Records from a data source:
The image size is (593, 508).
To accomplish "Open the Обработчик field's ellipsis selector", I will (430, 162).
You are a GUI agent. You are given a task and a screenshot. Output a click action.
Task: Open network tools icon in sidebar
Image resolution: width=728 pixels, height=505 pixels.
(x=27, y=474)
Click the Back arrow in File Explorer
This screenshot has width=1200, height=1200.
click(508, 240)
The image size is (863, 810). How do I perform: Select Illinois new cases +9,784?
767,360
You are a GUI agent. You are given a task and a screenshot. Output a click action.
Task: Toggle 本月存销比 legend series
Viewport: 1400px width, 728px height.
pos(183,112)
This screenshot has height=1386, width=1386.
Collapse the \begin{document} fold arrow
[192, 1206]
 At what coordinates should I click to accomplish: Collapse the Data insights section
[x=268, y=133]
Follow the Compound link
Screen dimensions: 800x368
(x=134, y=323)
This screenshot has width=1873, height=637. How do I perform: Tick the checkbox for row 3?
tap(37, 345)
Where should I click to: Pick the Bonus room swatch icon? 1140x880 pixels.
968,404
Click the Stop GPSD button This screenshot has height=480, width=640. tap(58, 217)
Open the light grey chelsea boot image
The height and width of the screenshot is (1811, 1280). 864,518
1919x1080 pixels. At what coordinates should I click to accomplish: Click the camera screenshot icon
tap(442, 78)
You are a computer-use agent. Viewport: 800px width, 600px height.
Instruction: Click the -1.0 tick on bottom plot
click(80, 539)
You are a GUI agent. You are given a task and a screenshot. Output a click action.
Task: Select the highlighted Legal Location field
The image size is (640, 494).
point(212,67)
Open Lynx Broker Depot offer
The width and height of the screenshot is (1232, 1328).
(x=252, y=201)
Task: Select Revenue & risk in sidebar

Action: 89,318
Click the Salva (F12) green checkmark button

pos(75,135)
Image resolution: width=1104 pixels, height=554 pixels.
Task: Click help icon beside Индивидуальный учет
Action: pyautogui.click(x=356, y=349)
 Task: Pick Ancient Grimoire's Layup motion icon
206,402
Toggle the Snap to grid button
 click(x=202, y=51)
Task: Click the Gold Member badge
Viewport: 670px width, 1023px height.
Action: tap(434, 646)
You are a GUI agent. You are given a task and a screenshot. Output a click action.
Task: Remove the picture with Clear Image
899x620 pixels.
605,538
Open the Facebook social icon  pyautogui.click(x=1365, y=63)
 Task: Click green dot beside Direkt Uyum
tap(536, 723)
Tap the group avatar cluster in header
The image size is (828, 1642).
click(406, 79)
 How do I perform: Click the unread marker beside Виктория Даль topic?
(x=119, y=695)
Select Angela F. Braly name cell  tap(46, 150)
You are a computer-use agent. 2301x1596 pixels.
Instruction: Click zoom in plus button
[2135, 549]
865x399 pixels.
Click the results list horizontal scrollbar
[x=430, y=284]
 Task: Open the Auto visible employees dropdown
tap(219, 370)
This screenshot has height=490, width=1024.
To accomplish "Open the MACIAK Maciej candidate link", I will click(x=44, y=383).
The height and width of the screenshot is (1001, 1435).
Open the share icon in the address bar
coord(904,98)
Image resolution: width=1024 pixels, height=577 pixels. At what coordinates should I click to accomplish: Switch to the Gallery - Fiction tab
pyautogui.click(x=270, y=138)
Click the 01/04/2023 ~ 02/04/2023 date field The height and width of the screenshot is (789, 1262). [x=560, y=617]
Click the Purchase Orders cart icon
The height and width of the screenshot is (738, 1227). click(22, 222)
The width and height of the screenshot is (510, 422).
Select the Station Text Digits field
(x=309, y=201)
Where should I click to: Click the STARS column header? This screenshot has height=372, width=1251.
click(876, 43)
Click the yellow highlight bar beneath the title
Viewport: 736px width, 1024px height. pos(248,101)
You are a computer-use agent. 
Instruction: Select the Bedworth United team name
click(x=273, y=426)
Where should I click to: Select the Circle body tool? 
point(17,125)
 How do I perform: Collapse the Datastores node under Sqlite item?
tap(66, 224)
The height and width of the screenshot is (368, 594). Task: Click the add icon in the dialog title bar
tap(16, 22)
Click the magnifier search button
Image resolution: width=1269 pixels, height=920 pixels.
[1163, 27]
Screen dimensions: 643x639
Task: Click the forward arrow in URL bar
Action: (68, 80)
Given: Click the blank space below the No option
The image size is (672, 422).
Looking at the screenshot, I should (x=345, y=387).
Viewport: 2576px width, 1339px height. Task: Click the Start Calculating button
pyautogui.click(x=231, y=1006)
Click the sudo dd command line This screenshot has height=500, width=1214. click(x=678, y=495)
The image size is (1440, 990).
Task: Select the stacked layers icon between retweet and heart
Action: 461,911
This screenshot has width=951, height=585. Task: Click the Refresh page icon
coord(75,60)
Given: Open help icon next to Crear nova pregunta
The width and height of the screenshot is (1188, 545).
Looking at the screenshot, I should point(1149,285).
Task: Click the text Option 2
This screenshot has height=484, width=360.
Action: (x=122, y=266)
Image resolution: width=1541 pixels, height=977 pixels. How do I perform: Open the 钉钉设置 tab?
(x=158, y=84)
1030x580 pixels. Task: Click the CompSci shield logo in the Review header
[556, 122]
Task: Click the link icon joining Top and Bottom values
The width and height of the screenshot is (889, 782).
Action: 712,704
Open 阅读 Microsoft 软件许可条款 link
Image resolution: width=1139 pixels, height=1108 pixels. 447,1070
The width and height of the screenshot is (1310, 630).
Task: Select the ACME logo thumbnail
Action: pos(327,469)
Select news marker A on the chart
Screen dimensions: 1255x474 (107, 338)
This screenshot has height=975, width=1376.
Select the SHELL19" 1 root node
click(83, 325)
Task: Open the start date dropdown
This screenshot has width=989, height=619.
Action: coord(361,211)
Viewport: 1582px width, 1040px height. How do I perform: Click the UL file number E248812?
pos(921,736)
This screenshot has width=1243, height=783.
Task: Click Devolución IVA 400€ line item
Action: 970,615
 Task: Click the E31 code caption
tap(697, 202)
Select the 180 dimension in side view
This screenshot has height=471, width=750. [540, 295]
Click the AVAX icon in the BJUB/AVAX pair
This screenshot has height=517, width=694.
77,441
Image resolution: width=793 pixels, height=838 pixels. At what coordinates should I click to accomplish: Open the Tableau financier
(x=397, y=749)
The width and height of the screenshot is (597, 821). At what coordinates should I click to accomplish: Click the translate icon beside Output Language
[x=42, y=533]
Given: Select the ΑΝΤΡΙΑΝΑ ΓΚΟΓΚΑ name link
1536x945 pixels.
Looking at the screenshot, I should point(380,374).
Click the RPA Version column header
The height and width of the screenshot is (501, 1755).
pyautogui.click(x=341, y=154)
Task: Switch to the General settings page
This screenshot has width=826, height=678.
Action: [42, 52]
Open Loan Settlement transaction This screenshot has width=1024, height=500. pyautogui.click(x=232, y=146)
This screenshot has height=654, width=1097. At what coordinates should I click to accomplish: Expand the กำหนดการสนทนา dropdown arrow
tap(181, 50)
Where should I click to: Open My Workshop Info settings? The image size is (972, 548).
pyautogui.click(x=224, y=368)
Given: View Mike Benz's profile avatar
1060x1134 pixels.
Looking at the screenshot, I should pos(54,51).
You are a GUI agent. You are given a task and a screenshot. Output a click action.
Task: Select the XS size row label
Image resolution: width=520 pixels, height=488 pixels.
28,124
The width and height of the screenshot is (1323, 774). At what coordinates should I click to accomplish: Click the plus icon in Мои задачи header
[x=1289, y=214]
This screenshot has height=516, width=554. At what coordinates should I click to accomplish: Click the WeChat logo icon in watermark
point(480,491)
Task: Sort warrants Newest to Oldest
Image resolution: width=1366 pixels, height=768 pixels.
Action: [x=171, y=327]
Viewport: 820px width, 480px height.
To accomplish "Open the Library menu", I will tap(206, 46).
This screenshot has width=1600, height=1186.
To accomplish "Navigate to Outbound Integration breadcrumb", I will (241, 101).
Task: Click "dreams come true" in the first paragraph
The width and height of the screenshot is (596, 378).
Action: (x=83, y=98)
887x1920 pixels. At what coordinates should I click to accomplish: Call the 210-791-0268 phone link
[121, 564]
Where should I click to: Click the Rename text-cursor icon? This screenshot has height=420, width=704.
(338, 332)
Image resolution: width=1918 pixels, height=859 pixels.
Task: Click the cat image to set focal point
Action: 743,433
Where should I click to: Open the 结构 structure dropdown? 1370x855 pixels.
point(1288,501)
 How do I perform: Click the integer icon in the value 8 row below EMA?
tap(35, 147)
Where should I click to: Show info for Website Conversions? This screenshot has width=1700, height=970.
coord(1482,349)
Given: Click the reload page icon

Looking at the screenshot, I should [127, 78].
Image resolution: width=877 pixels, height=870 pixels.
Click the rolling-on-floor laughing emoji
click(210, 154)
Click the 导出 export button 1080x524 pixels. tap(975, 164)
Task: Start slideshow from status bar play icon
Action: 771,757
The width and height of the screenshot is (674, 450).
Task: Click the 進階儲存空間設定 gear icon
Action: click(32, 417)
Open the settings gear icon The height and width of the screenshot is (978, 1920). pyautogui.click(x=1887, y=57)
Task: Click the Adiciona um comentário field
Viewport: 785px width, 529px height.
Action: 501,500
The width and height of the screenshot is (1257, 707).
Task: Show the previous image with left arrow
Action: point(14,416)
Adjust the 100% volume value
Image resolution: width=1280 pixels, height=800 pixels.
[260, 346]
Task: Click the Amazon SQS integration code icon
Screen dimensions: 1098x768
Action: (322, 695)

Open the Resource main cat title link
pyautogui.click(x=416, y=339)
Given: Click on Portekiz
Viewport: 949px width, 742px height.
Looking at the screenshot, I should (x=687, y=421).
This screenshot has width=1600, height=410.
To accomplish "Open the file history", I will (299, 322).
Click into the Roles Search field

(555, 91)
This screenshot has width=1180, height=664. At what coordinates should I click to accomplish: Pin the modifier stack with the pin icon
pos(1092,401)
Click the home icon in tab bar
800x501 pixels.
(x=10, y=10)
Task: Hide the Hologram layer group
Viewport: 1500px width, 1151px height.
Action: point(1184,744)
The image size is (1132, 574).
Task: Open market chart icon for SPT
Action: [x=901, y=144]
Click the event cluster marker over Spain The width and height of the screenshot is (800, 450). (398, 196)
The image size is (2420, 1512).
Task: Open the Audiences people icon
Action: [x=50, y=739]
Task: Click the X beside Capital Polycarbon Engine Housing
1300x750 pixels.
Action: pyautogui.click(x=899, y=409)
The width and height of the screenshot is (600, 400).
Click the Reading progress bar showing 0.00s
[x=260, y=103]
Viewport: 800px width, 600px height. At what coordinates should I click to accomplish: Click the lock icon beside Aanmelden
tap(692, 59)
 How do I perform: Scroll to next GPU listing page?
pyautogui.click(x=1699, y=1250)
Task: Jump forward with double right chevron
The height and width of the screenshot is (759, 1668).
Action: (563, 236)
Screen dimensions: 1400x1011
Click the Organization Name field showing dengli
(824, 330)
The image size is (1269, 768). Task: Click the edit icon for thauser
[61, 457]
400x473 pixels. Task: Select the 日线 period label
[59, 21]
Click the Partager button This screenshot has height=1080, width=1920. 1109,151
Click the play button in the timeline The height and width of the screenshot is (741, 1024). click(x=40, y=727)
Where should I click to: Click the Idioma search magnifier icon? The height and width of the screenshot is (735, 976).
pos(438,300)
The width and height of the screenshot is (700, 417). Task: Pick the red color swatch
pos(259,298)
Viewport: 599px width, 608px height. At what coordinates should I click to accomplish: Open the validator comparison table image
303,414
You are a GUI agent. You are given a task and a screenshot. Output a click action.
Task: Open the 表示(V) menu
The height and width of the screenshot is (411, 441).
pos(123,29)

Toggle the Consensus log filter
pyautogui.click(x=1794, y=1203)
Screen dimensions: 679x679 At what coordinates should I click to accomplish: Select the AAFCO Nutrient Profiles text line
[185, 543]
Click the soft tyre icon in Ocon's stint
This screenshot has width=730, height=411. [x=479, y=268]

WORK TO COMPLETE: Every line in the data above that contains the word "computer" counts; report how many there are and nothing more.

OUTPUT OF THE TASK: 3